**Task to carry out:** Return the entries below exactly as written.

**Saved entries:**
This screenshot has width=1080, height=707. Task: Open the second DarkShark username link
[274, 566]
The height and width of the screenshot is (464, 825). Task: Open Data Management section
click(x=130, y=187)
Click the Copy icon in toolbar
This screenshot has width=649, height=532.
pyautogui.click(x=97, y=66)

**Task output:**
This screenshot has width=1080, height=707. Task: Open the second DarkShark username link
[274, 566]
The height and width of the screenshot is (464, 825). Task: Open Data Management section
click(x=130, y=187)
Click the Copy icon in toolbar
This screenshot has width=649, height=532.
pyautogui.click(x=97, y=66)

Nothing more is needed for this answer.